Nicholas Calio, president of Airlines for America, last week called for “a holistic approach” that confronts domestic aviation’s profitability and viability as an industry during a hearing of the Transportation and Infrastructure Committee convened to discuss the state of American aviation.
His plan, he said, “addresses the fundamental tax, regulatory and infrastructure challenges that prevent this industry from being sustainably profitable – and globally competitive” during a meet
Calio proposed a series of measures that would “put U.S. airline industry in a position to survive and thrive.” He said he wants a repeal of the 4.3-cent tax levied on every gallon of commercial jet fuel and for regulators to make sure additional taxes are fair and needed. Regulations that are inefficient need to be eliminated, he said, and any new rules should be “based on sound science and cost analysis.” Regulators should also help out airlines when faced with sanctions from other nations — here, Calio mentioned the European Union’s emissions trading scheme. NextGen should be given the fast track, he added, and this can be accomplished by “implementing policies and procedures to use the equipment we have today,” he said.
“This is an ambitious list with a great deal of work required on each part – and it will take time and unified engagement with Congress and the Administration to get it done,” Calio said. “A4A is committed to doing just that.”
His list of fixes came in response to a prompt from Congressman Bill Shuster, chairman of the Transportation and Infrastructure Committee, who asked for a collective vision from all stakeholders that is modeled partly on what other nations around the world have achieved with their aviation infrastructure. Shuster convened the hearing with an eye toward the next passage of the Federal Aviation Administration’s reauthorization bill.
“While I think our system is the best in the world, we have an obligation to improve it.
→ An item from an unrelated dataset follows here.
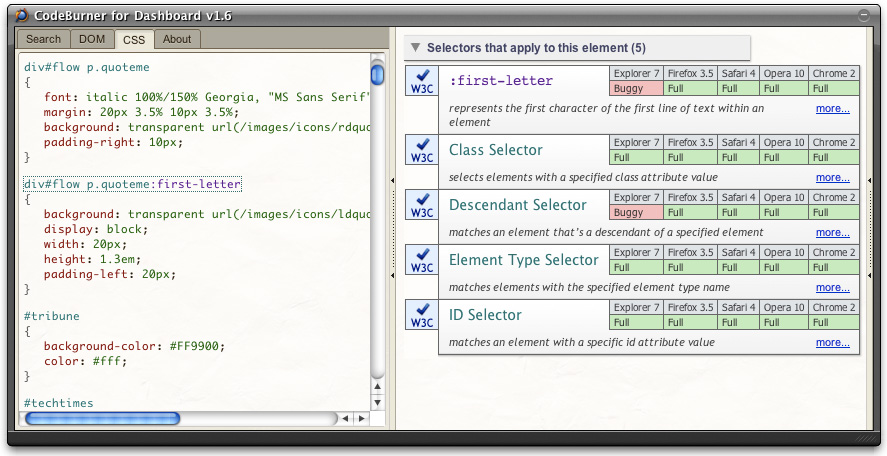Collapse the Selectors that apply section
This screenshot has height=456, width=887.
click(x=415, y=48)
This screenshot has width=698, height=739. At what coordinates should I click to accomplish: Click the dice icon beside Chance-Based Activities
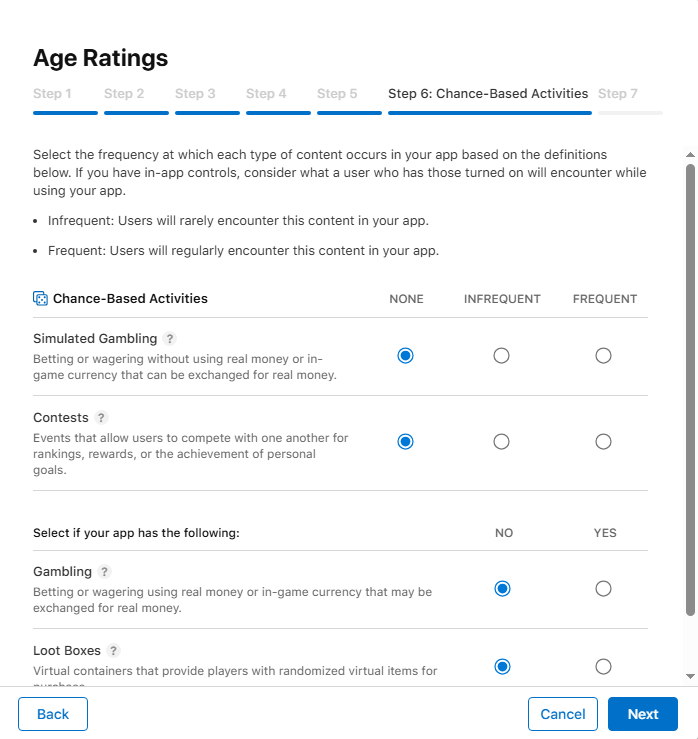(40, 298)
The status quo is unacceptable — we need bold, innovative ideas,” Schuster said in his opening remarks. “The only way to improve our system is to listen.”
Susan Kurland, assistant secretary for aviation and international affairs at the Department of Transportation, said a focus needs to be put on international aviation, noting that “U.S. aviation companies see big opportunities in foreign markets.” She cited International Monetary Fund statistics that have emerging economies GDP growing at 6 percent each year, with advanced economies’ GDP only seeing an annual growth of 2 percent.
“Fully three-quarters of global purchasing power now resides outside of U.S. borders. In view of these macro trends in the global economy, the U.S. aviation industry is focusing on global markets, and we expect that to continue in the future,” she said.
Domestic airlines, she said, have added revenue by increasing their marketshare in the international arena. For the largest players, they saw international revenues soar by 86 percent over the past decade, while domestic revenue only went up by 10 percent. Low-cost carriers are also thinking about life outside the U.S. market. These explorations, she said, have brought freight exports that totaled $387.3 billion in 2008.
To ensure domestic airlines can push on toward their goal, Kurland said NextGen needs to be made a priority because the proper infrastructure has to be in place. Bilateral partnerships, which the U.S. has already secured with Brazil, China and India will also improve the international flow of goods.
“It is clear that growth in international markets has already become, and will remain, a focus of the U.S. aviation industry,” she said. “Global markets afford U.S. firms the potential for expansion and profitability, as well as offering consumers enhanced competition and increased options.”
Foreign competition also shaped remarks by Edward Wytkind, president of the Transportation Trades Department at the AFL-CIO. He told the committee that foreign states are making their policies more liberal in order to take aviation marketshare away from the U.S. and its workforce. He asked for the committee to push policies that make the U.S. competitive and rebuff those from foreign powers that are anti-competitive. To do this, he added, the U.S. needs a fully funded oversight agency.
“The ability of U.S. carriers to operate domestically and compete internationally depends on having a fully functioning and efficient FAA with stable and robust financing for our aviation system and its workforce,” he said. “We must also do more to ensure that important safety reforms are implemented and current rules are not needlessly reformed or revisited based simply on a broad anti-regulation agenda.”
A smart regulatory framework is needed, he added, to also provide a check to international growth by domestic airlines.
“What is clear is that globalization is moving fast,” he said, “and how the U.S. handles and addresses an array of issues over the next several months and years will determine if a strong and vibrant U.S. aviation industry and middle class workforce are preserved.”